A l’impossible nul n’est tenu. Mais impossible n’est pas Français dit-on. C’est entre ces deux humeurs de fatalité et de ténacité que Claude Michy s’est exprimé dans les colonnes du quotidien La Montagne sur un Grand Prix de France à revoir plus tard qu’il organise. Il devait avoir lieu du 15 au 17 mai et le Gaulois s’est vu contraint de le repousser aux calendes grecques : « le Grand Prix d’Espagne à Jerez, qui devait avoir lieu le 1er mai, a également été reporté. Nous, on suit » rappelle Claude Michy qui ajoute… « Et je pense que la semaine prochaine ou dans 10 jours, la même décision sera prise pour le Grand Prix d’Italie sur le circuit de Mugello. »

Le début de saison MotoGP n’est donc pas pour demain… « On voit que la situation n’est pas bonne.
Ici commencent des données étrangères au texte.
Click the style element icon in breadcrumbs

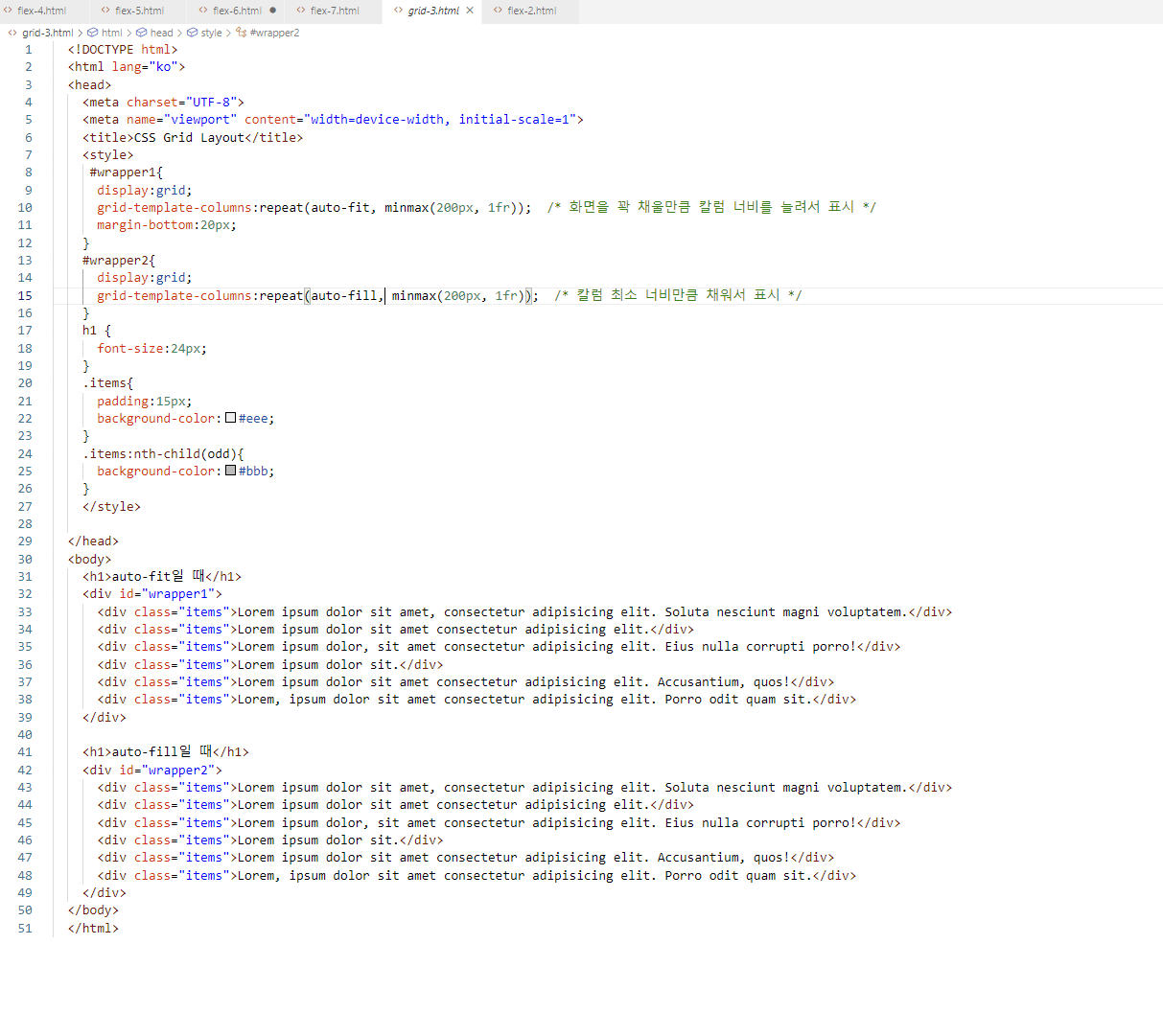pos(192,33)
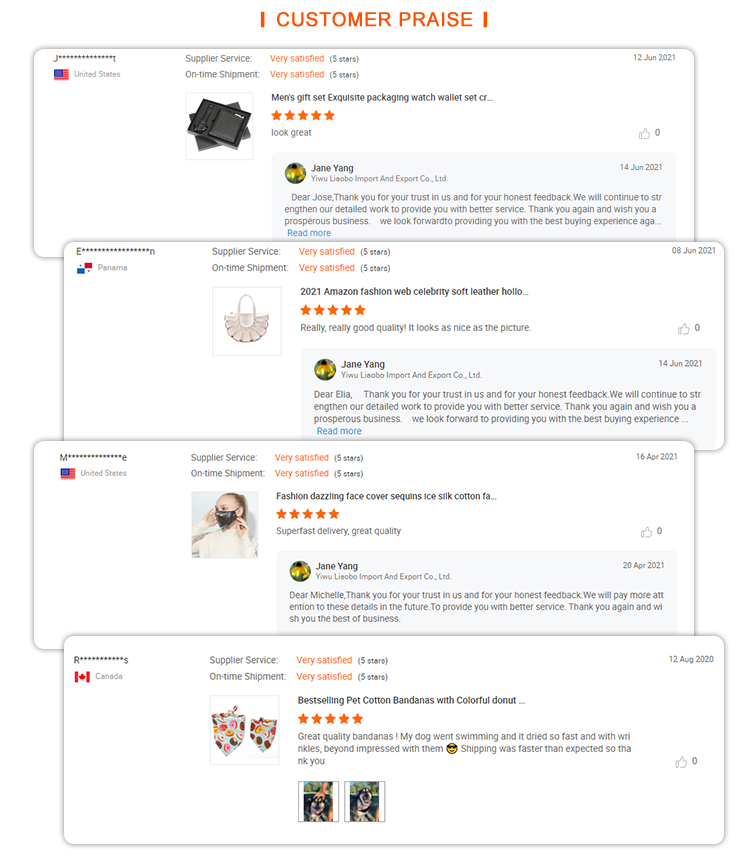View the first dog photo in bandana review

tap(318, 801)
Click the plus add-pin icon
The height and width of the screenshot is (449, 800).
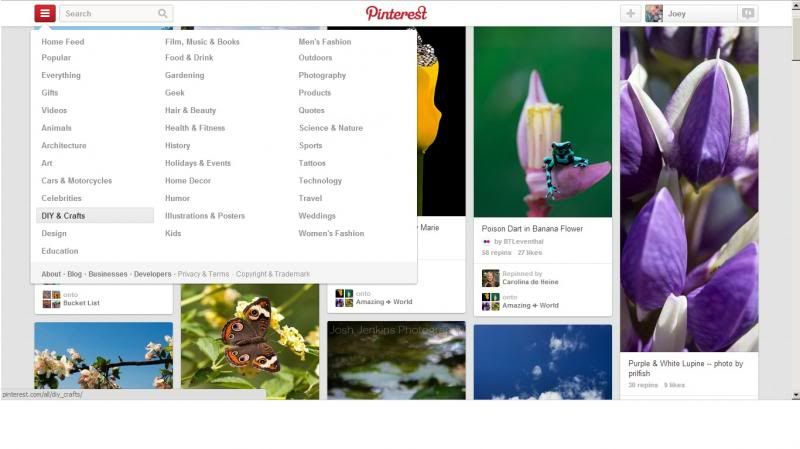point(631,14)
Il faut être conscient du sujet et on va attendre de voir ce qui se passe. Je suis un garçon optimiste mais raisonnable, surtout lorsqu’on n’a pas de maîtrise. » Un pragmatisme qui dépeint aussi sans fard la conjoncture actuelle : « il faut être conscient de la situation, personne ne sait où on va. C’est le virus qui commande, c’est lui qui va décider. Aujourd’hui, on ne sait pas exactement à quel moment des rassemblements mondiaux, réunissant des gens de plusieurs pays, pourront se tenir. On ne peut pas avoir une vision claire, précise de la situation. »
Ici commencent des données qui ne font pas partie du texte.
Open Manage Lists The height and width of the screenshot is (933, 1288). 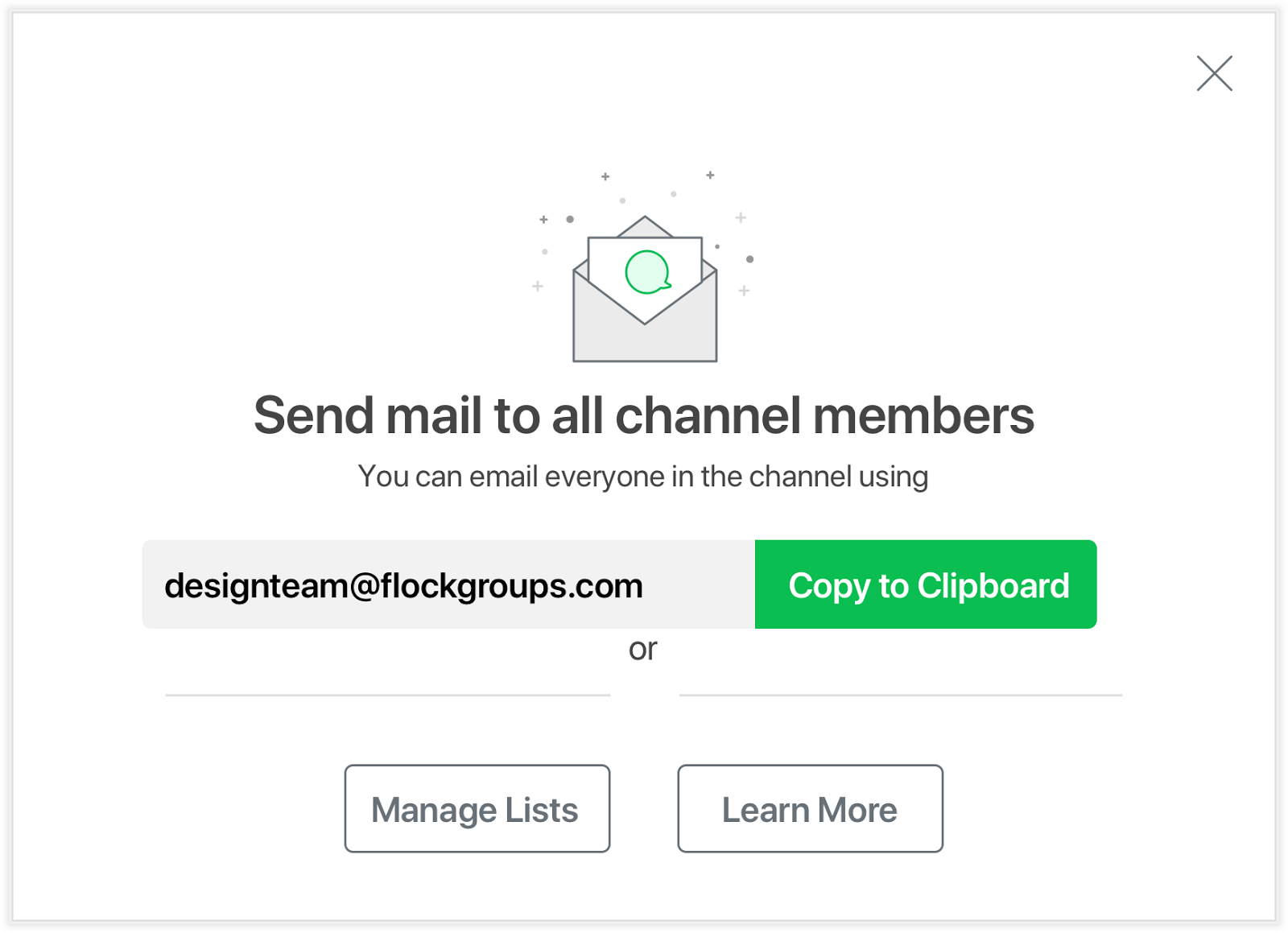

De là, Claude Michy prévient que le dé-confinement révélera un monde profondément bouleversé : « l‘économie va être très touchée, elle mettra du temps à se remettre en route au meilleur niveau. » Une phrase qui nous interpelle tous. Mais avant de faire le bilan des dégâts, il faut sortir de cette épreuve : « ce qui m’importe, c’est que tout le monde puisse se retrouver et vivre tranquillement, en bonne santé et que le monde soit apaisé. On sait qu’il y aura des jours meilleurs, mais on ne sait pas quand » termine-t-il.